— BEGIN —

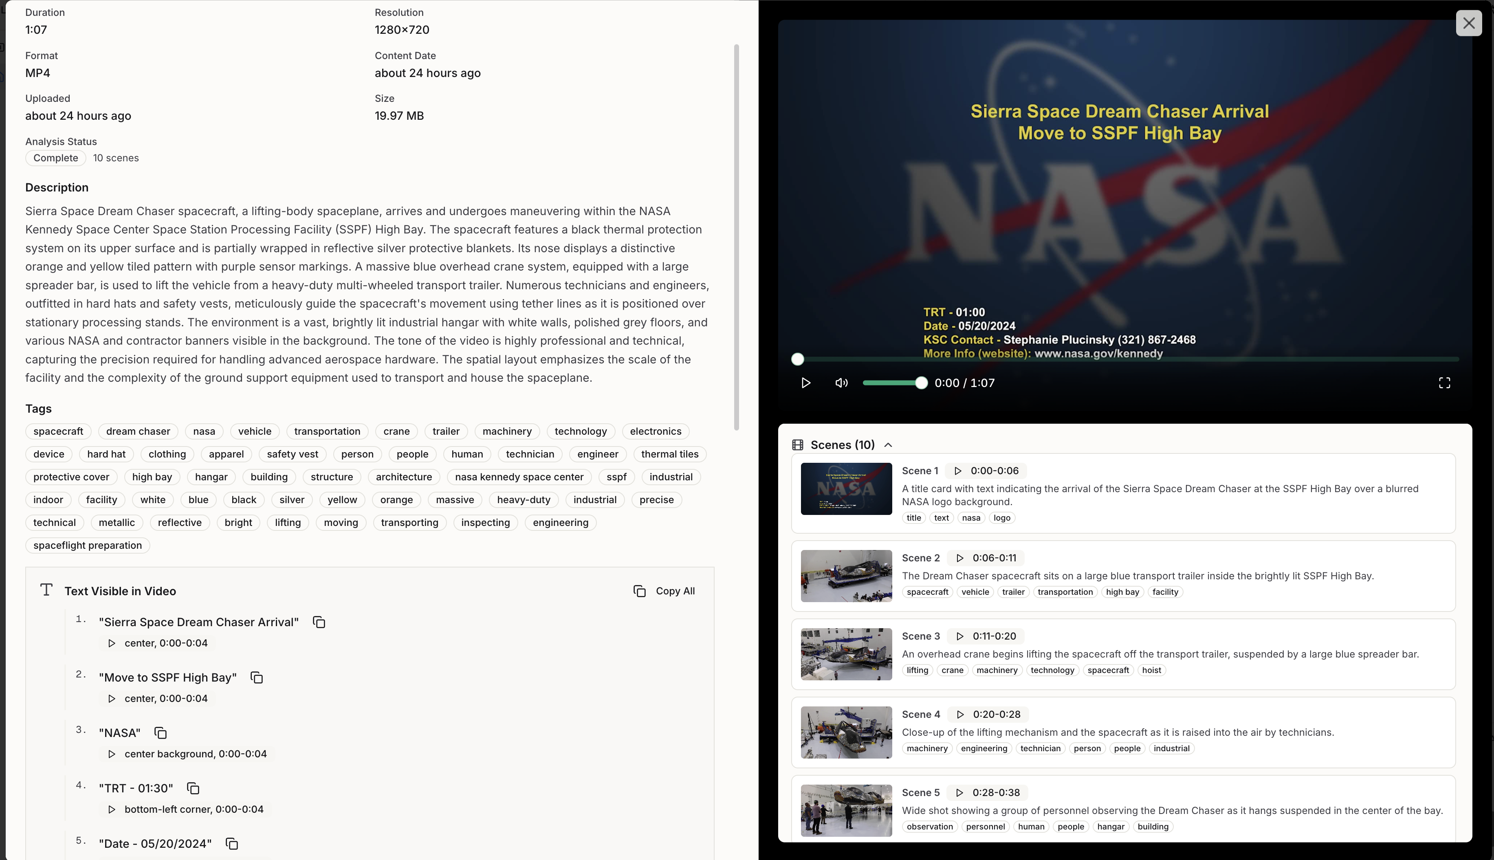
Task: Select the "spaceflight preparation" tag
Action: tap(87, 545)
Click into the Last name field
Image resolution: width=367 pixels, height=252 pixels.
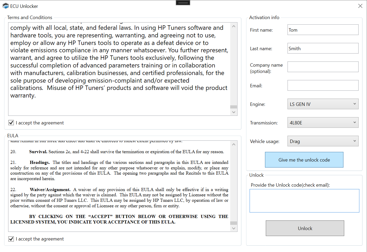323,48
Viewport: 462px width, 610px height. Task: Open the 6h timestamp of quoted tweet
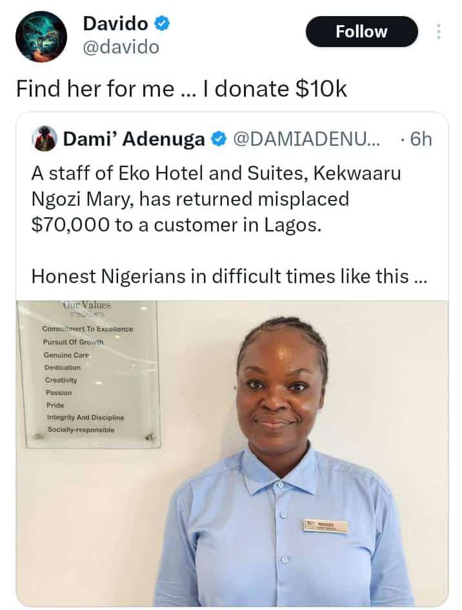tap(419, 139)
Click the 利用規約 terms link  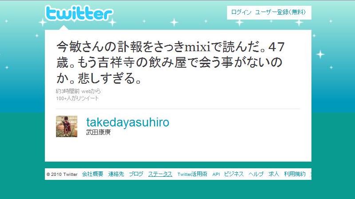[295, 174]
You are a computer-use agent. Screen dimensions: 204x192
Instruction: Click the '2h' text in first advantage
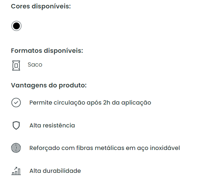click(x=106, y=103)
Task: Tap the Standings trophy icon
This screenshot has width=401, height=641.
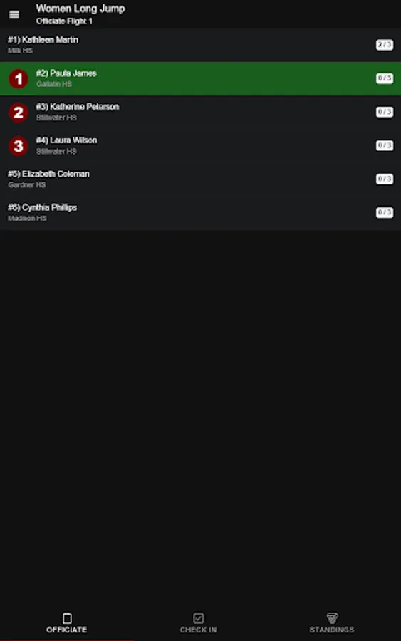Action: point(332,617)
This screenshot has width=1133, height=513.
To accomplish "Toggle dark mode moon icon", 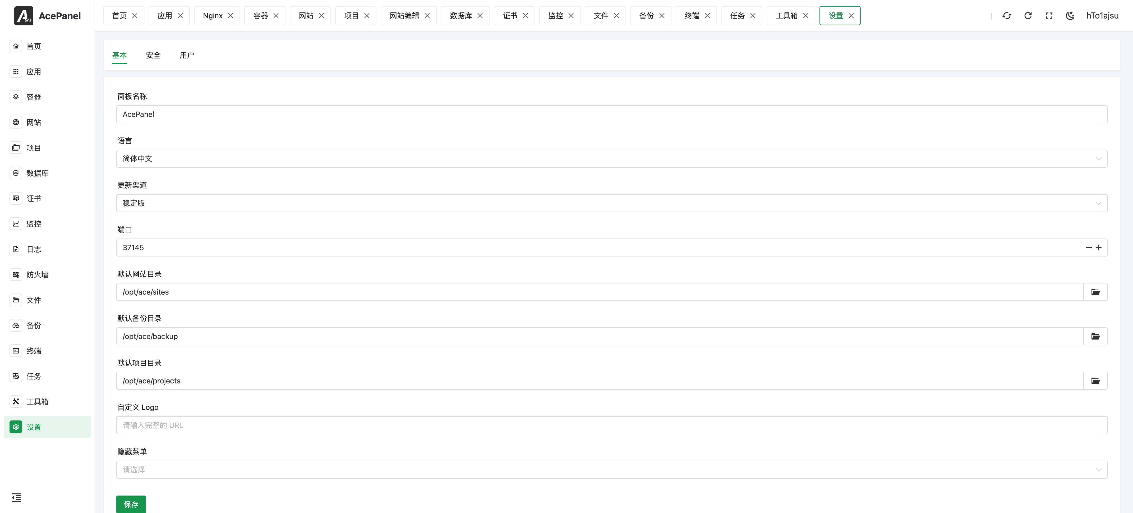I will tap(1070, 16).
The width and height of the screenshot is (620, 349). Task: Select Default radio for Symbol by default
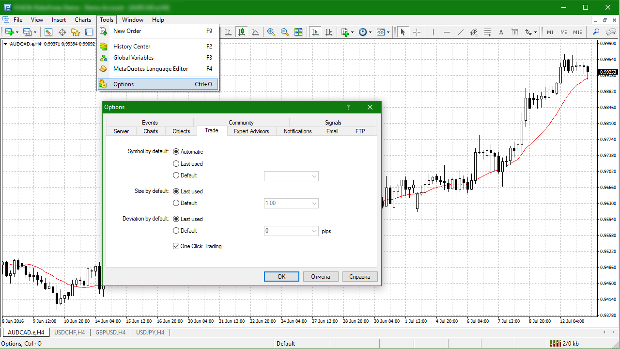click(x=176, y=175)
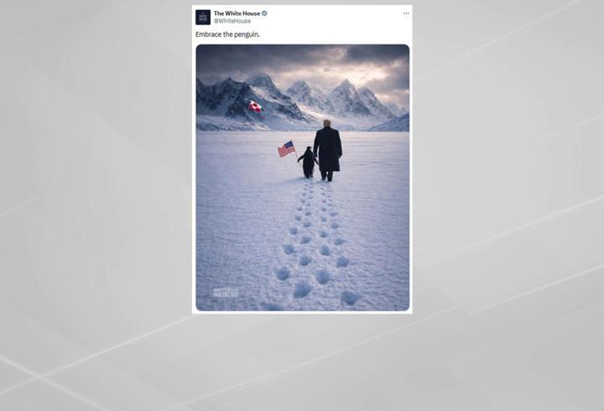Viewport: 604px width, 411px height.
Task: Click the White House profile avatar
Action: 203,18
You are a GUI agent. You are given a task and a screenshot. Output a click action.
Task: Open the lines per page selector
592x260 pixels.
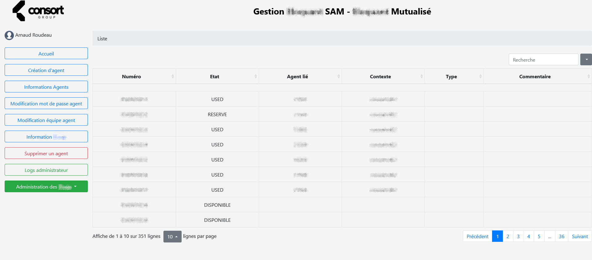tap(172, 237)
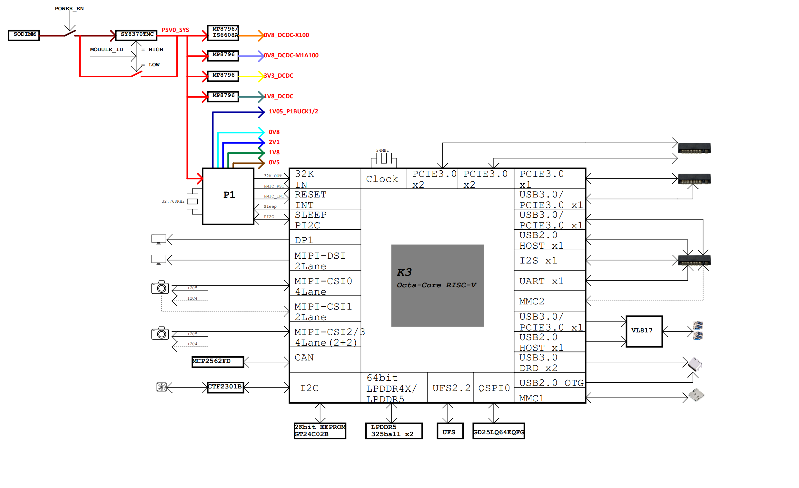Click the monitor icon connected to MIPI-DSI
Screen dimensions: 799x488
pyautogui.click(x=158, y=260)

— END —

Objective - Convert the data above into a Markdown table with the columns Row and Line, starting with the line containing "The width and" and going on through the end of the data. Leave out blank lines and the pictures.

Answer below -
| Row | Line |
|---|---|
| 1 | The width and height of the screenshot is (620, 349). Task: Select Default radio for Symbol by default |
| 2 | click(x=176, y=175) |
| 3 | Viewport: 604px width, 411px height. |
| 4 | Task: Click the White House profile avatar |
| 5 | Action: 203,18 |
| 6 | You are a GUI agent. You are given a task and a screenshot. Output a click action. |
| 7 | Task: Open the lines per page selector |
| 8 | 592x260 pixels. |
| 9 | tap(172, 237) |
| 10 | Click the monitor icon connected to MIPI-DSI |
| 11 | Screen dimensions: 799x488 |
| 12 | pyautogui.click(x=158, y=260) |